* _Work request_: Would you output all the entries below without altering a word?

+++ Data supplied +++

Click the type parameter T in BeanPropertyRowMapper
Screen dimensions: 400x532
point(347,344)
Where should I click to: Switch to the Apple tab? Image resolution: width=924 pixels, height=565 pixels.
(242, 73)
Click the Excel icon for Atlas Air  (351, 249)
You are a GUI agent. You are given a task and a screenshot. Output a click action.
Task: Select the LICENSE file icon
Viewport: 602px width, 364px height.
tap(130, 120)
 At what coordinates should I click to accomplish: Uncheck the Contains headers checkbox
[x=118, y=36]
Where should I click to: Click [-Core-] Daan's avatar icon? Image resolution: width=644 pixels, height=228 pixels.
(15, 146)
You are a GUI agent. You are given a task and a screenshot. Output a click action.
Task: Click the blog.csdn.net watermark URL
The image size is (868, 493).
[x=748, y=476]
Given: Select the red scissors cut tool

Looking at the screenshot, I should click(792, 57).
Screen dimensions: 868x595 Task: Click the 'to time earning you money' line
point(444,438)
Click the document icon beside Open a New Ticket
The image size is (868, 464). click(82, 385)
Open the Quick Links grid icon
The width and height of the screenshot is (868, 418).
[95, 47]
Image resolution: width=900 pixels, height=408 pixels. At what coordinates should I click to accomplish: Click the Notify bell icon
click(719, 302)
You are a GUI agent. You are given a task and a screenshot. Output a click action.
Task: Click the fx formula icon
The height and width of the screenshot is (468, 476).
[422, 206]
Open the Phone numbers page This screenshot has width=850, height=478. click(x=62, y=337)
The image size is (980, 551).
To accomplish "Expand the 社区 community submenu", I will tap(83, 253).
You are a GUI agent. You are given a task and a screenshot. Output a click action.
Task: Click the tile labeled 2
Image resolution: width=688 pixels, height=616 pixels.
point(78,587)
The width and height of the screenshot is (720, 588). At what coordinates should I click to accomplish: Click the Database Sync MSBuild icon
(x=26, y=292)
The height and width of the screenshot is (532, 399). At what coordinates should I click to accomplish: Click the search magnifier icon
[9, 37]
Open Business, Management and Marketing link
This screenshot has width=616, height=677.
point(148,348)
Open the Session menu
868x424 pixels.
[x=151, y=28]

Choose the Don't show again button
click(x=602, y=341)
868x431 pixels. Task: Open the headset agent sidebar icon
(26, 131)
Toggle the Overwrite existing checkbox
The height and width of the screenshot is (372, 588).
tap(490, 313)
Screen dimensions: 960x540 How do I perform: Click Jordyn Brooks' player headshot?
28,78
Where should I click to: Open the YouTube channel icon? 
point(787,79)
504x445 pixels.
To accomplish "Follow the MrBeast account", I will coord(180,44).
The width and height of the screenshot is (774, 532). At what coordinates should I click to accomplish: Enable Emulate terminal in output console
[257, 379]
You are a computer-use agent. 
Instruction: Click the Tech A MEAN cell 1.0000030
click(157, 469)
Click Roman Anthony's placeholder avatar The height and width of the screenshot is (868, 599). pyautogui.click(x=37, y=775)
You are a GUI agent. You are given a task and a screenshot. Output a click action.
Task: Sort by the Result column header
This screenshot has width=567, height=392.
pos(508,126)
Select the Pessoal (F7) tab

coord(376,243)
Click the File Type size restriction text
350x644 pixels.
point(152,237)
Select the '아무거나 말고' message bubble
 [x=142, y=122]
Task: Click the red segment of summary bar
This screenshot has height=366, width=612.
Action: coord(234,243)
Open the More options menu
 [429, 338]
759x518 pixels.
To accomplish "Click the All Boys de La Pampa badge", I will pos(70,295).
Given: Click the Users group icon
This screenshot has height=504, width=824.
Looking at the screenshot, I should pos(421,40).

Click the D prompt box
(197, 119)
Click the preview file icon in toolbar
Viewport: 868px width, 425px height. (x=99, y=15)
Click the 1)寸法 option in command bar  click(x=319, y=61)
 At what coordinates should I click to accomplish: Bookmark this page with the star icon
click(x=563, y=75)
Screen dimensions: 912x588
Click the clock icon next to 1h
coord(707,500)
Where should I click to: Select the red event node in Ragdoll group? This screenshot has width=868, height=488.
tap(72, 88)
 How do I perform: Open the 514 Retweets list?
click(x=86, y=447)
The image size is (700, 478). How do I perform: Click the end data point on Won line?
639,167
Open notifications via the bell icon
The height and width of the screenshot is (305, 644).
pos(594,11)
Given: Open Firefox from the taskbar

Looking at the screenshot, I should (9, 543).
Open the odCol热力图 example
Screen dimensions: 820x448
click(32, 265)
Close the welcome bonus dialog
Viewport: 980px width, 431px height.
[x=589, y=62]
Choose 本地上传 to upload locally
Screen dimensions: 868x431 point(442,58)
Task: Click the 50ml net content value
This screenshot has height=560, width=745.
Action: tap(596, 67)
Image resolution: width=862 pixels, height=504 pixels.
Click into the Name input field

+++

* _Task result_:
Click the type parameter T in BeanPropertyRowMapper
Screen dimensions: 400x532
point(347,344)
Where should I click to: Switch to the Apple tab? Image resolution: width=924 pixels, height=565 pixels.
(242, 73)
Click the Excel icon for Atlas Air  (351, 249)
You are a GUI agent. You are given a task and a screenshot. Output a click action.
Task: Select the LICENSE file icon
Viewport: 602px width, 364px height.
tap(130, 120)
 At what coordinates should I click to accomplish: Uncheck the Contains headers checkbox
[x=118, y=36]
Where should I click to: Click [-Core-] Daan's avatar icon? Image resolution: width=644 pixels, height=228 pixels.
(15, 146)
You are a GUI agent. You are given a task and a screenshot. Output a click action.
Task: Click the blog.csdn.net watermark URL
The image size is (868, 493).
[x=748, y=476]
Given: Select the red scissors cut tool

Looking at the screenshot, I should click(792, 57).
Screen dimensions: 868x595 Task: Click the 'to time earning you money' line
point(444,438)
Click the document icon beside Open a New Ticket
The image size is (868, 464). click(82, 385)
Open the Quick Links grid icon
The width and height of the screenshot is (868, 418).
[95, 47]
Image resolution: width=900 pixels, height=408 pixels. At what coordinates should I click to accomplish: Click the Notify bell icon
click(719, 302)
You are a GUI agent. You are given a task and a screenshot. Output a click action.
Task: Click the fx formula icon
The height and width of the screenshot is (468, 476).
[422, 206]
Open the Phone numbers page This screenshot has width=850, height=478. click(x=62, y=337)
The image size is (980, 551).
To accomplish "Expand the 社区 community submenu", I will tap(83, 253).
You are a GUI agent. You are given a task and a screenshot. Output a click action.
Task: Click the tile labeled 2
Image resolution: width=688 pixels, height=616 pixels.
point(78,587)
The width and height of the screenshot is (720, 588). At what coordinates should I click to accomplish: Click the Database Sync MSBuild icon
(x=26, y=292)
The height and width of the screenshot is (532, 399). At what coordinates should I click to accomplish: Click the search magnifier icon
[9, 37]
Open Business, Management and Marketing link
This screenshot has width=616, height=677.
point(148,348)
Open the Session menu
868x424 pixels.
[x=151, y=28]

Choose the Don't show again button
click(x=602, y=341)
868x431 pixels. Task: Open the headset agent sidebar icon
(26, 131)
Toggle the Overwrite existing checkbox
The height and width of the screenshot is (372, 588).
tap(490, 313)
Screen dimensions: 960x540 How do I perform: Click Jordyn Brooks' player headshot?
28,78
Where should I click to: Open the YouTube channel icon? 
point(787,79)
504x445 pixels.
To accomplish "Follow the MrBeast account", I will coord(180,44).
The width and height of the screenshot is (774, 532). At what coordinates should I click to accomplish: Enable Emulate terminal in output console
[257, 379]
You are a computer-use agent. 
Instruction: Click the Tech A MEAN cell 1.0000030
click(157, 469)
Click Roman Anthony's placeholder avatar The height and width of the screenshot is (868, 599). pyautogui.click(x=37, y=775)
You are a GUI agent. You are given a task and a screenshot. Output a click action.
Task: Sort by the Result column header
This screenshot has width=567, height=392.
pos(508,126)
Select the Pessoal (F7) tab

coord(376,243)
Click the File Type size restriction text
350x644 pixels.
point(152,237)
Select the '아무거나 말고' message bubble
 [x=142, y=122]
Task: Click the red segment of summary bar
This screenshot has height=366, width=612.
Action: coord(234,243)
Open the More options menu
 [429, 338]
759x518 pixels.
To accomplish "Click the All Boys de La Pampa badge", I will pos(70,295).
Given: Click the Users group icon
This screenshot has height=504, width=824.
Looking at the screenshot, I should pos(421,40).

Click the D prompt box
(197, 119)
Click the preview file icon in toolbar
Viewport: 868px width, 425px height. (x=99, y=15)
Click the 1)寸法 option in command bar  click(x=319, y=61)
 At what coordinates should I click to accomplish: Bookmark this page with the star icon
click(x=563, y=75)
Screen dimensions: 912x588
Click the clock icon next to 1h
coord(707,500)
Where should I click to: Select the red event node in Ragdoll group? This screenshot has width=868, height=488.
tap(72, 88)
 How do I perform: Open the 514 Retweets list?
click(x=86, y=447)
The image size is (700, 478). How do I perform: Click the end data point on Won line?
639,167
Open notifications via the bell icon
The height and width of the screenshot is (305, 644).
pos(594,11)
Given: Open Firefox from the taskbar

Looking at the screenshot, I should (9, 543).
Open the odCol热力图 example
Screen dimensions: 820x448
click(32, 265)
Close the welcome bonus dialog
Viewport: 980px width, 431px height.
[x=589, y=62]
Choose 本地上传 to upload locally
Screen dimensions: 868x431 point(442,58)
Task: Click the 50ml net content value
This screenshot has height=560, width=745.
Action: tap(596, 67)
Image resolution: width=862 pixels, height=504 pixels.
Click into the Name input field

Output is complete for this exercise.